Cardiac hypertrophy is another variant of heart disease caused by adaptation of the heart to pathological mechanical stress levels caused by various conditions. Its uncontrolled progression can lead to heart attack or death. An endogenous peptide, apelin, with a short plasma half-life and incompletely known function was recently encapsulated in liposomal nanocarriers with PEG surface decoration for use in a model of cardiac hypertrophy [145]. Previous studies had shown that loss of function of the peptide or its receptor is associated with cardiovascular diseases [146, 147]. Specifically [Pyr 1]-apelin-13 was used in a transverse aortic constriction mouse model. The nanoencapsulated apelin (lipoPEG-PA13) was compared with direct administration of PA13 and saline injection. LipoPEG-PA13 attenuated the adaptive hypertrophic response compared to the two control groups and resulted in a sustainably elevated level of plasma PA13 up to 6 days post injection [148]. The extent of fibrotic scar tissue was also significantly less with the nanoencapsulated peptide relative to the free peptide, demonstrating the controlled and sustainable release which could overcome the short plasma half-life of the peptide.

Future Outlook

Top-down strategies for cardiac TE, such as decellularized heart tissue, are popular and plausible strategies to utilize the native architecture of the heart, in the absence of fundamental principles for engineering cardiac tissues [149]. However gaining more engineering and manufacturing control and avoiding immunogenicity issues have led to the continuous search for bottom-up engineering strategies . A greater understanding of fundamental mechanisms of cell interactions with nanofeatures and assessment of in vivo performance of the nanomaterials will be required to advance the nanobiomaterial technologies. This knowledge could particularly accelerate the use of nanomaterials for obtaining sufficient quantities of patient-specific mature CMs. In vitro experiments typically use purified proteins to coat scaffold surfaces and defined cell culture medium. These strategies can work for producing CMs in vitro, but would not be able to predict the fate of CMs or nanostructured grafts in vivo, where they will be exposed to a complex mixture of thousands of plasma proteins and many cell types. Upon administration in vivo and exposure to the blood, nanostructured materials will be spontaneously coated with protein corona [150]. Recent studies suggest that the biological identity of this corona may change based on patient disease phenotype [151, 152]. An increased emphasis on realistic nanosystems with biomimetic structures that examine more faithful conditions will move the field of cardiac nanobiomaterials closer to a stage of viability and ubiquity.

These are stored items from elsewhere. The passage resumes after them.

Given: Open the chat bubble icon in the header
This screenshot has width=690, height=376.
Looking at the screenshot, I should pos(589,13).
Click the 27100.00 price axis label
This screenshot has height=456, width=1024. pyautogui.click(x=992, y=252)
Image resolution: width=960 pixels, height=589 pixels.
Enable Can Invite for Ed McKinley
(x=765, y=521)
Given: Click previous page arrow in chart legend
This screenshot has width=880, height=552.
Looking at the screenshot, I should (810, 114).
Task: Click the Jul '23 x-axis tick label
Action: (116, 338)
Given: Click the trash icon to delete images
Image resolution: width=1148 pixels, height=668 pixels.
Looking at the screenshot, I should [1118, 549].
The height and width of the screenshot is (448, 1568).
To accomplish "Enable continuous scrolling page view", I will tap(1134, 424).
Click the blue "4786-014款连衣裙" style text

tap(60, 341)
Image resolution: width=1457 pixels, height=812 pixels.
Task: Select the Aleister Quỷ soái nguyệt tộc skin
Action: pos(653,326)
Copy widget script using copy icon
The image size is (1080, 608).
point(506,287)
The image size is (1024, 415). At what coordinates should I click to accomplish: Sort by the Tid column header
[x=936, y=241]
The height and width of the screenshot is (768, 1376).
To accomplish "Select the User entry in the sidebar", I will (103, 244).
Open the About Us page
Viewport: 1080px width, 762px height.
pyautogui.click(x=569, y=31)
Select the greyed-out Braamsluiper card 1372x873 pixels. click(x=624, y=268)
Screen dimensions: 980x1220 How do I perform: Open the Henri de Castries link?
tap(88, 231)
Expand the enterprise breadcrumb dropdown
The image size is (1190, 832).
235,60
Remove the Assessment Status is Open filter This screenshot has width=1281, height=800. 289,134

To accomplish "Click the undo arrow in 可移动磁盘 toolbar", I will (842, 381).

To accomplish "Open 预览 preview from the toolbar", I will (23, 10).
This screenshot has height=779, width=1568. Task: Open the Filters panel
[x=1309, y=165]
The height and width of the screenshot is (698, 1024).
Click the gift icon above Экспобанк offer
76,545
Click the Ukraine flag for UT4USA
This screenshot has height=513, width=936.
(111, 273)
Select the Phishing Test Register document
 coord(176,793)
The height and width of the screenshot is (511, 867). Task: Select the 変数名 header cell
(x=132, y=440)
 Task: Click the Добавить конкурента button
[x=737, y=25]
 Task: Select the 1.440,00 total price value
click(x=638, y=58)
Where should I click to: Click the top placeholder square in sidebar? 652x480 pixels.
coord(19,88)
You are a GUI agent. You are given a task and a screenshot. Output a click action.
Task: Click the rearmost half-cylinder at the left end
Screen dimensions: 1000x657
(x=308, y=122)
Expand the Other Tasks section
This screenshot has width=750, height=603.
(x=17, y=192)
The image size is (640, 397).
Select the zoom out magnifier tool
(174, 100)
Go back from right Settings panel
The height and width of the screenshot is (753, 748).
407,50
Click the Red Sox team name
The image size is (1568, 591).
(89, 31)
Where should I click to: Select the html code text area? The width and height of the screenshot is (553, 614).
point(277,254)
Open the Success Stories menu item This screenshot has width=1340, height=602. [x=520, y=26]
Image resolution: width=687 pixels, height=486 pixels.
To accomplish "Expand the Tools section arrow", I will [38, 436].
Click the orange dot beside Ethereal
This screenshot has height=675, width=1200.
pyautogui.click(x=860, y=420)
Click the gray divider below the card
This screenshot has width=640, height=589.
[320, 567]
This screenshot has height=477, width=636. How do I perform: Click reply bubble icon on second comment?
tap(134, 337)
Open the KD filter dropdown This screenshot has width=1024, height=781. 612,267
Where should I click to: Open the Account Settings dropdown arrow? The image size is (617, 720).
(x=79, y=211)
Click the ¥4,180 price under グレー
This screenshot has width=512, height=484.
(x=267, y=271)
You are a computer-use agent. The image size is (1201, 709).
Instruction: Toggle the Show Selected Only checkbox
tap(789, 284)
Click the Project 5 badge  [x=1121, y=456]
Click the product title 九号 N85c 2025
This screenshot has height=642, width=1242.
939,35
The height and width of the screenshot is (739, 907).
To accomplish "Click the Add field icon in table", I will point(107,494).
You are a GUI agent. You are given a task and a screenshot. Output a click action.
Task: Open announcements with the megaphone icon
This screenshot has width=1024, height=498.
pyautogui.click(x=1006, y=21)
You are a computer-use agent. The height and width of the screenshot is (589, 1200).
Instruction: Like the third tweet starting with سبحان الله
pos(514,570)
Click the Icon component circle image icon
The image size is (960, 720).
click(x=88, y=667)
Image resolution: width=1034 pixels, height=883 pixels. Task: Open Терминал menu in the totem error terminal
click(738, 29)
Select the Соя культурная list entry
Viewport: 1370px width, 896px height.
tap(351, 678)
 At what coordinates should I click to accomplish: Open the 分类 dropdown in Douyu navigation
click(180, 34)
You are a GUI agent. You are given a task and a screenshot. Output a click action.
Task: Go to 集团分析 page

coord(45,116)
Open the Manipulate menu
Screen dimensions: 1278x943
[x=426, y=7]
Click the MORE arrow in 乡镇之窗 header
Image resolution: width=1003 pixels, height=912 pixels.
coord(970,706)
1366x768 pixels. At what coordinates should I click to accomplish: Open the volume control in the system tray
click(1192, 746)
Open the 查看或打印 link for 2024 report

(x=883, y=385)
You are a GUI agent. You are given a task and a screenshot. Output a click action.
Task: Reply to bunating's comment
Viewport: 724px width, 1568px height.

Despite the significant progress in using various nanobiomaterials in cardiovascular TE applications, the clinical use of such material systems has not been achieved. To advance toward clinical applications, socioeconomic aspects of the technology as well as the time frame and speed of development should be considered. Furthermore, the specific needs of patients and physicians should be assessed as guiding factors in the design of the material, treatment, or implantable device.